= WORK TO BE COMPLETED =
Output everything from the line containing "Describe the element at coordinates (56, 39)" down to the end of the material as a Markdown table with the columns No. and Line, omitting blank lines and the pictures.

GIVEN RECORDS START

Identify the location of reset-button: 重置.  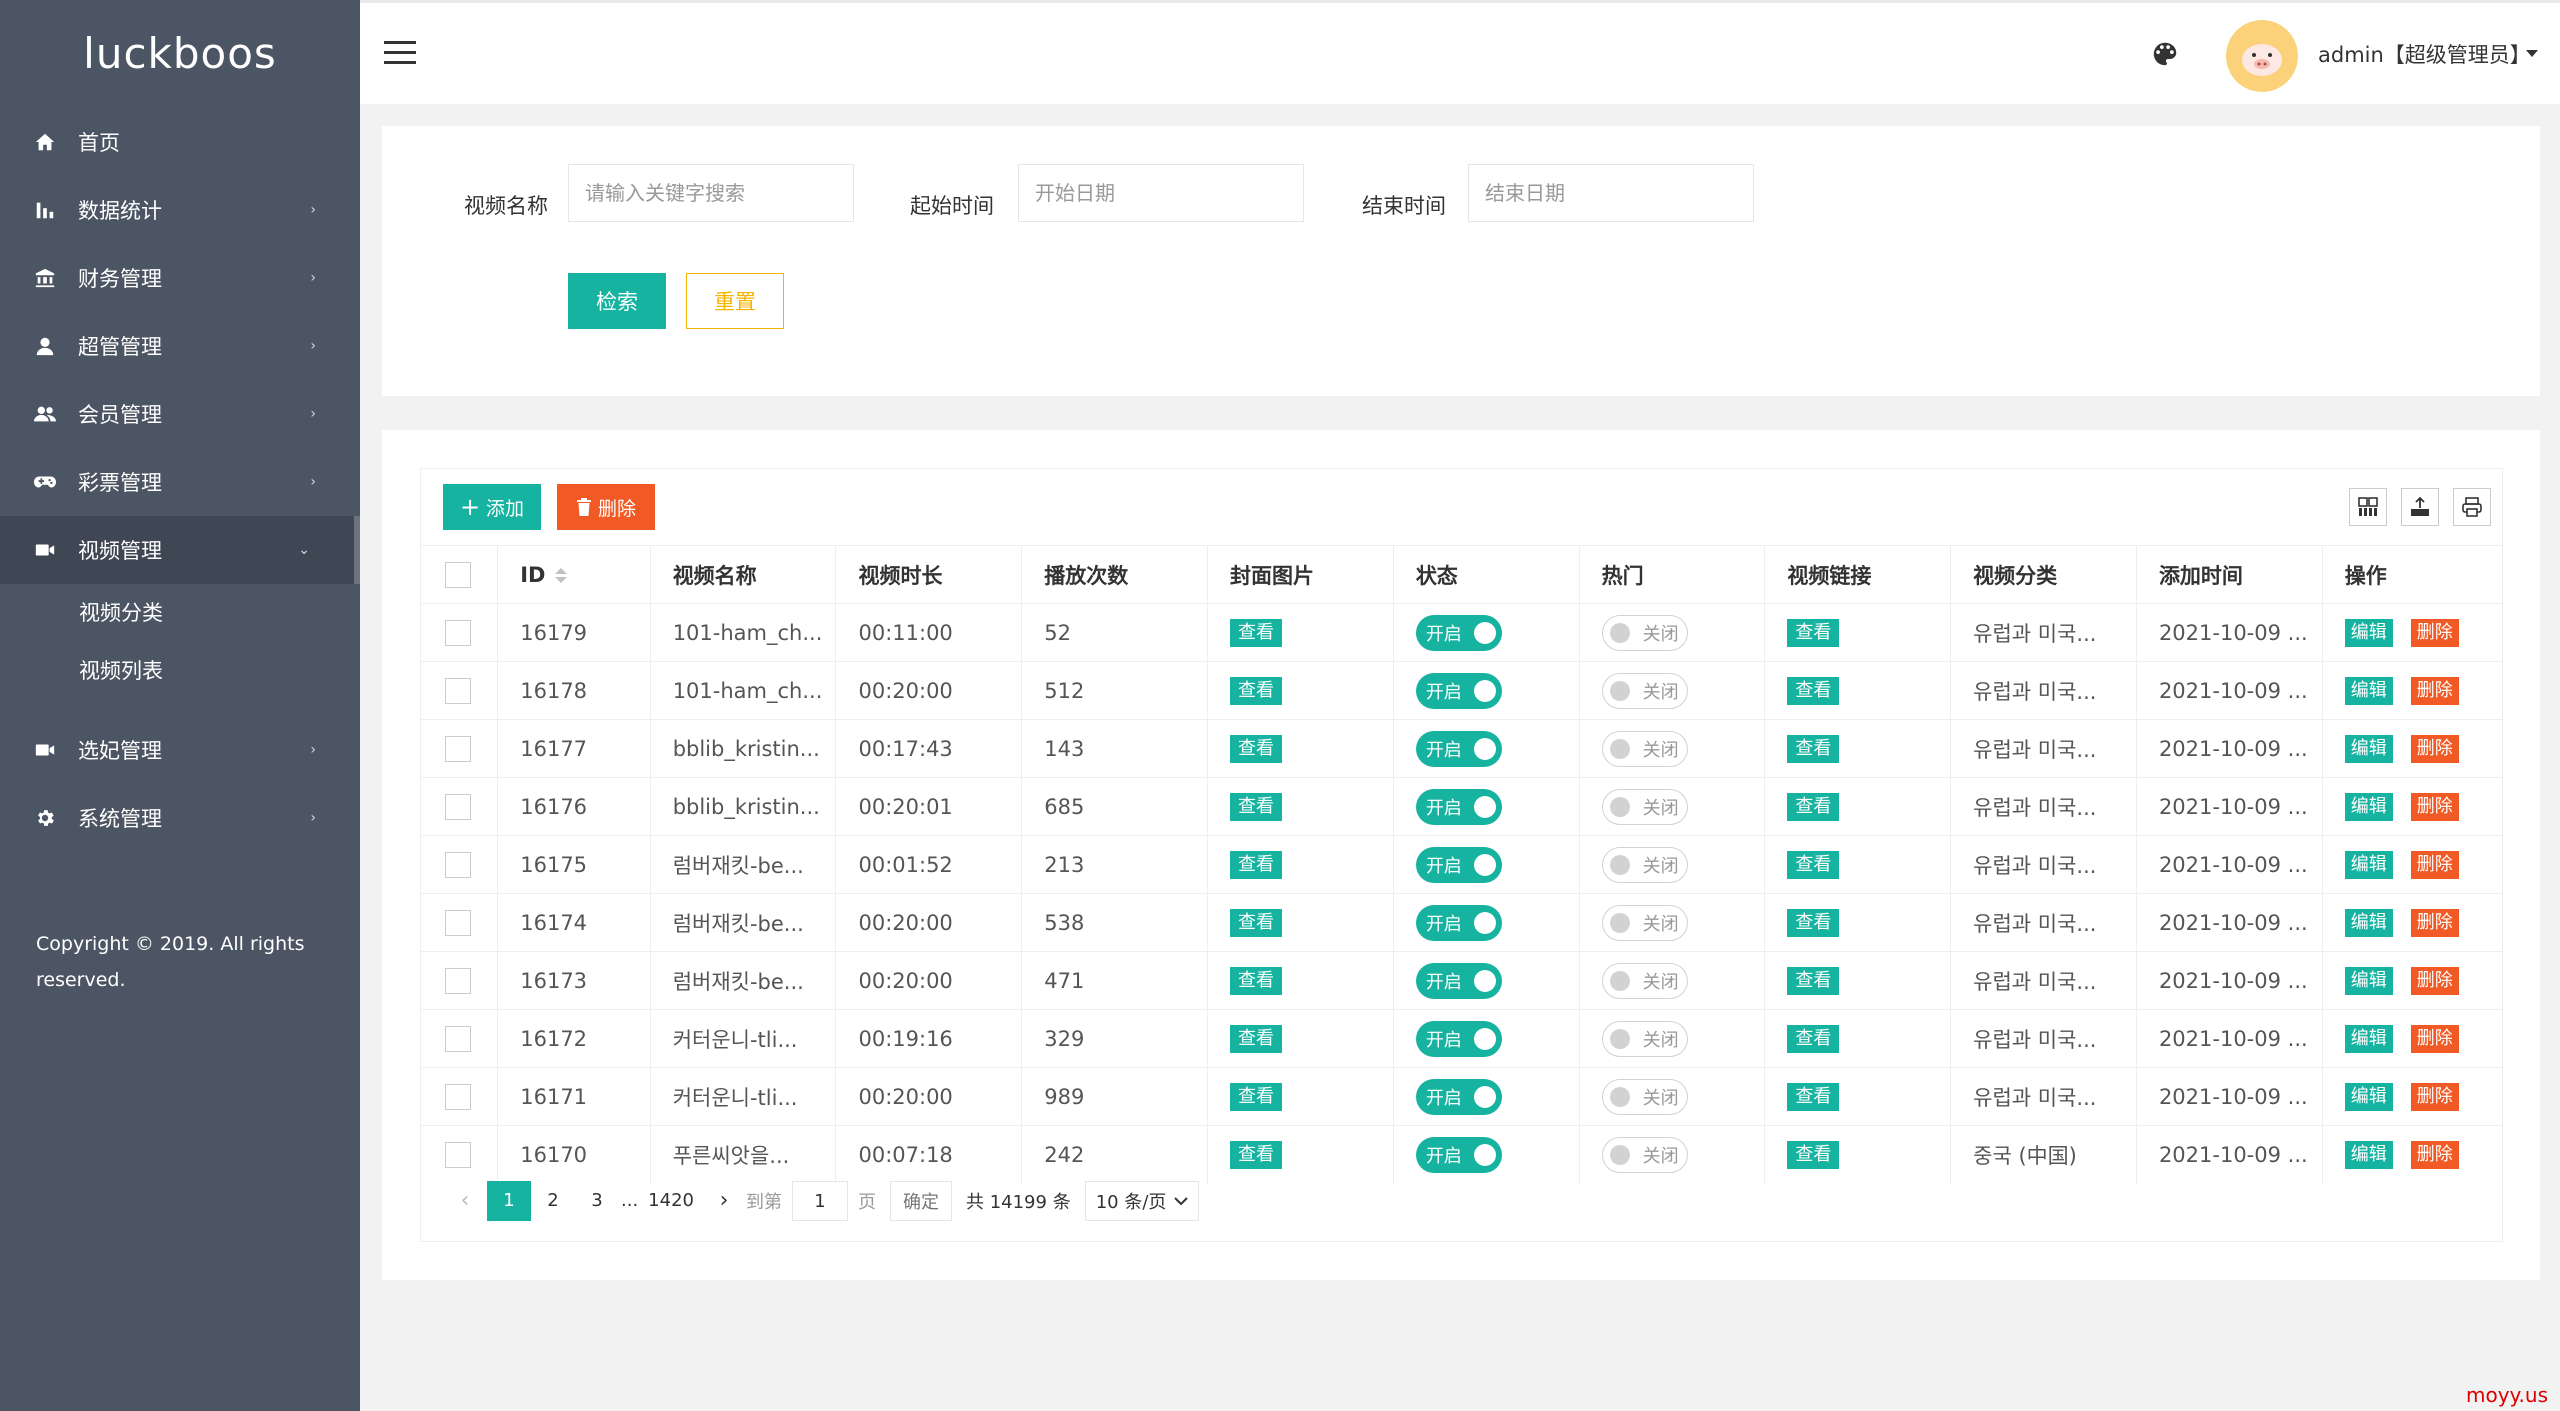
(735, 301).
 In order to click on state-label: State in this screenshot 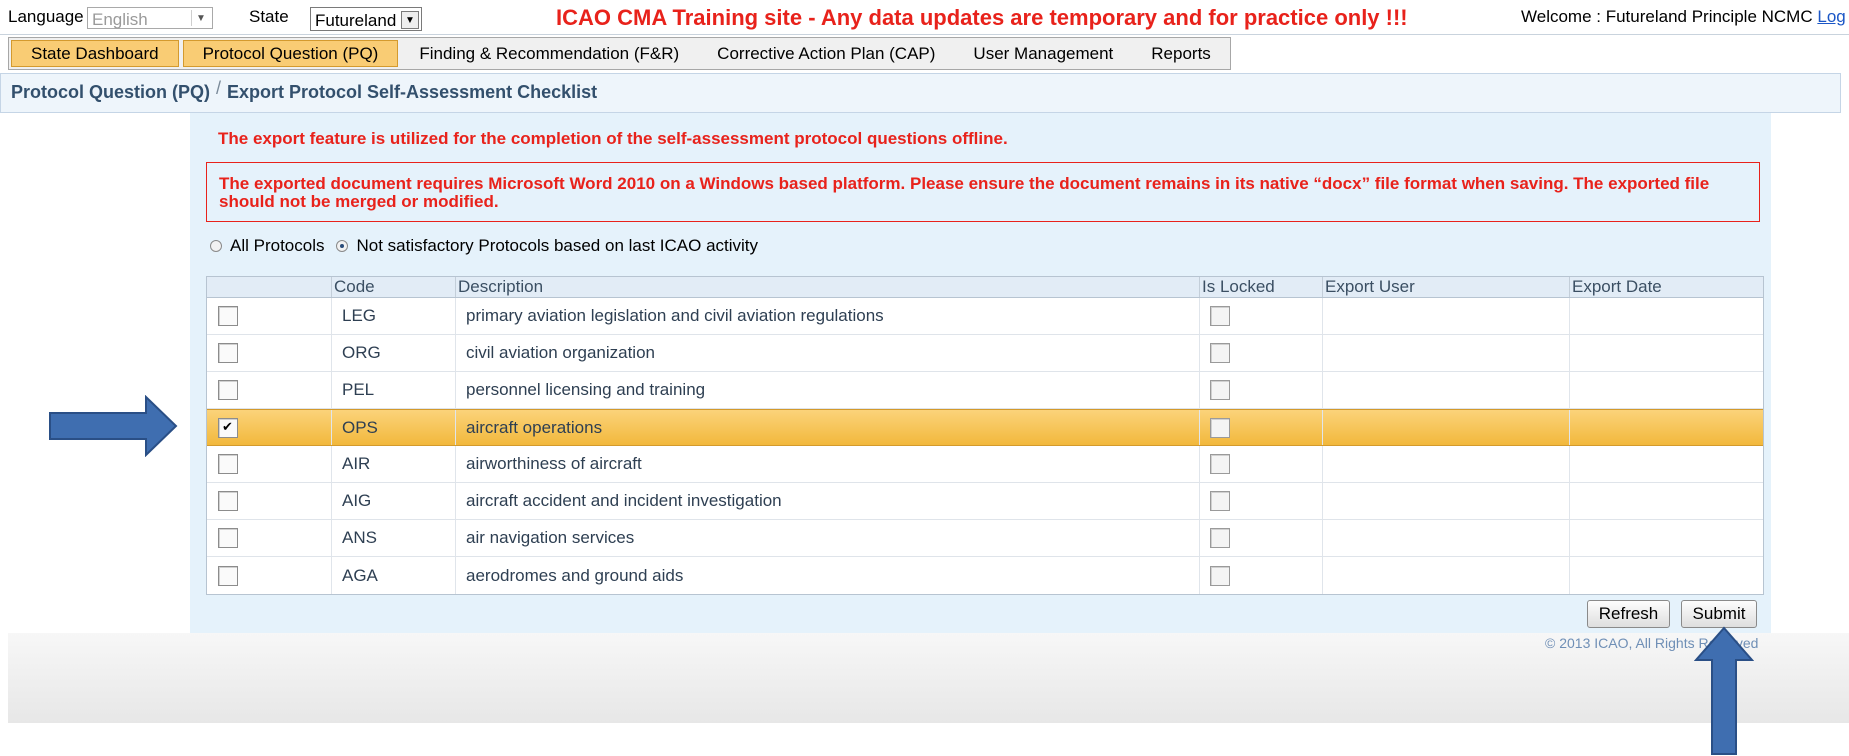, I will do `click(269, 16)`.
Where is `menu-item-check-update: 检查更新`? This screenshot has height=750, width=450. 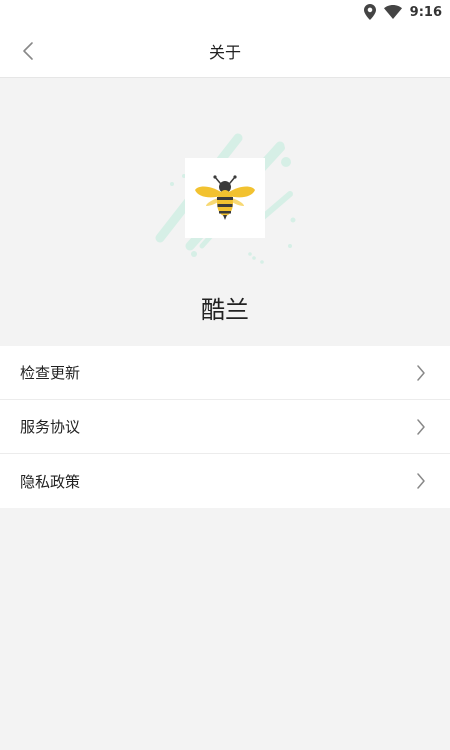 menu-item-check-update: 检查更新 is located at coordinates (225, 373).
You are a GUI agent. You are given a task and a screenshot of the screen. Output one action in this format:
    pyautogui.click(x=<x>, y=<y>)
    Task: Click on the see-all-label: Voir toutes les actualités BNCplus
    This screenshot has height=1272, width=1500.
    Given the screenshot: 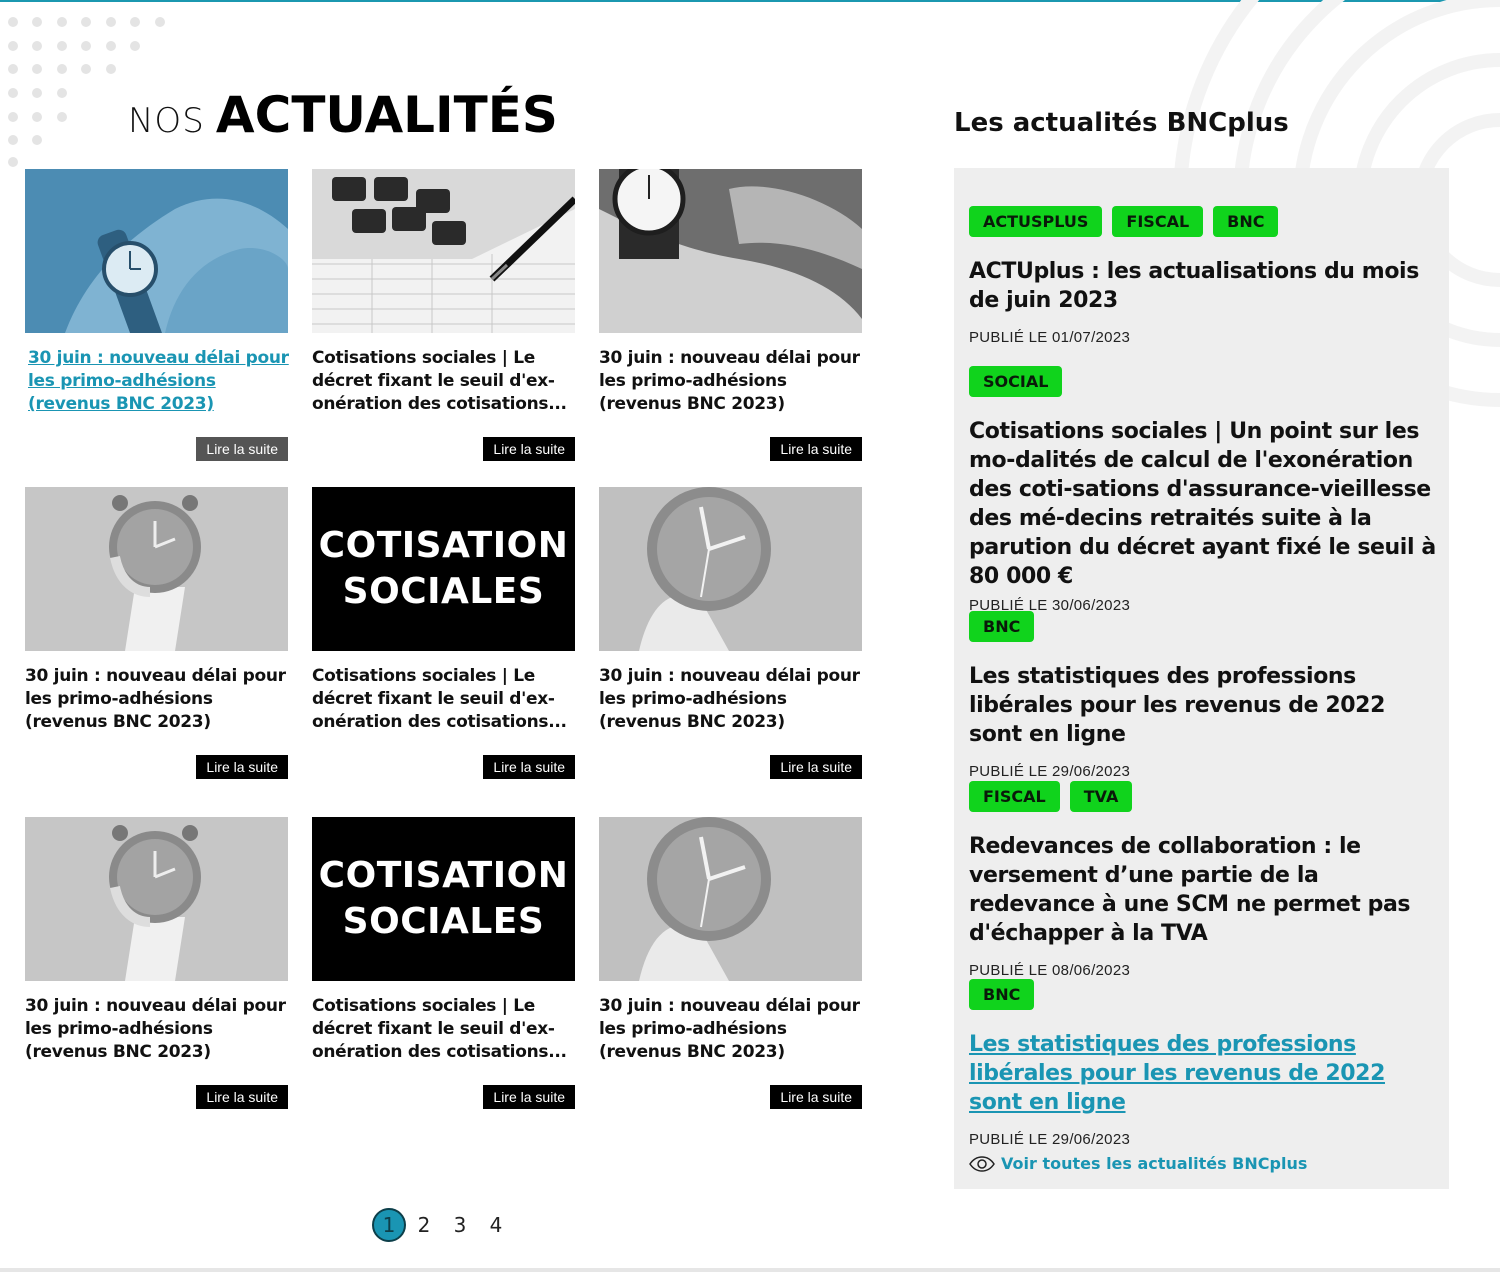 What is the action you would take?
    pyautogui.click(x=1154, y=1164)
    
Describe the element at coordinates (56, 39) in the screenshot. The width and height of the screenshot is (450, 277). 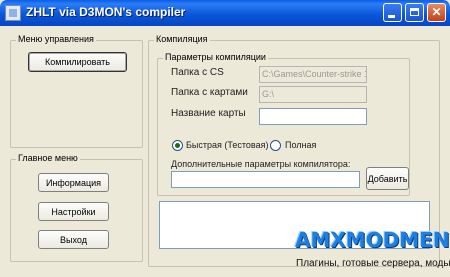
I see `control-menu-legend: Меню управления` at that location.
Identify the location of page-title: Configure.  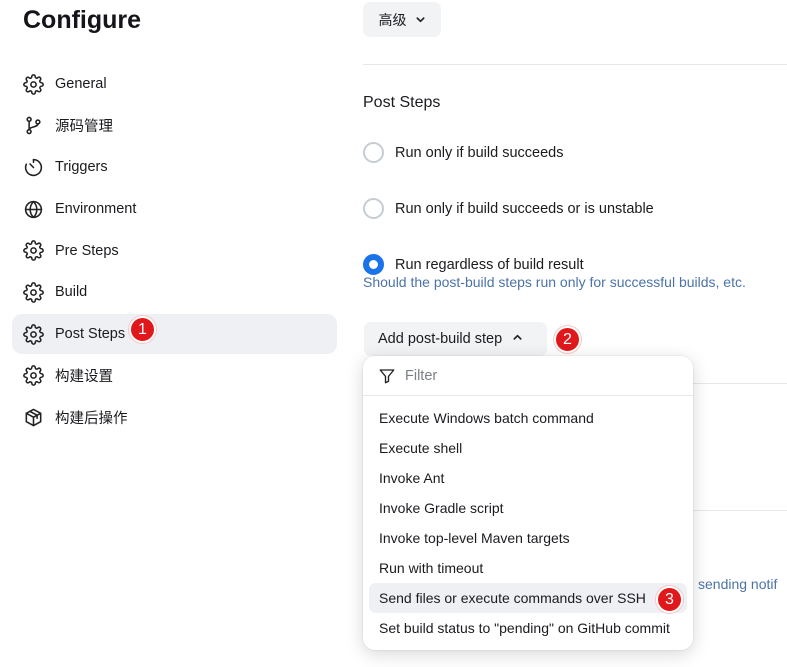
(82, 20).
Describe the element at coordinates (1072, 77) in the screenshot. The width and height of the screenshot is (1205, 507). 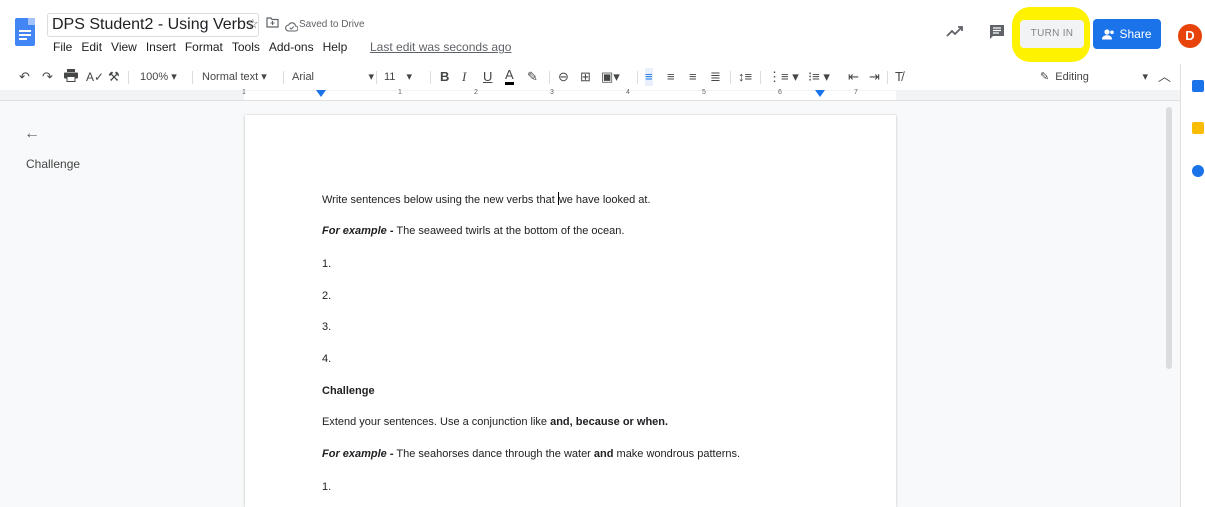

GIVEN RECORDS END

= SOLUTION TO THE EXERCISE =
| No. | Line |
|---|---|
| 1 | Describe the element at coordinates (56, 39) in the screenshot. The width and height of the screenshot is (450, 277).  |
| 2 | I see `control-menu-legend: Меню управления` at that location. |
| 3 | Identify the location of page-title: Configure.   |
| 4 | (82, 20). |
| 5 | Describe the element at coordinates (1072, 77) in the screenshot. The width and height of the screenshot is (1205, 507).  |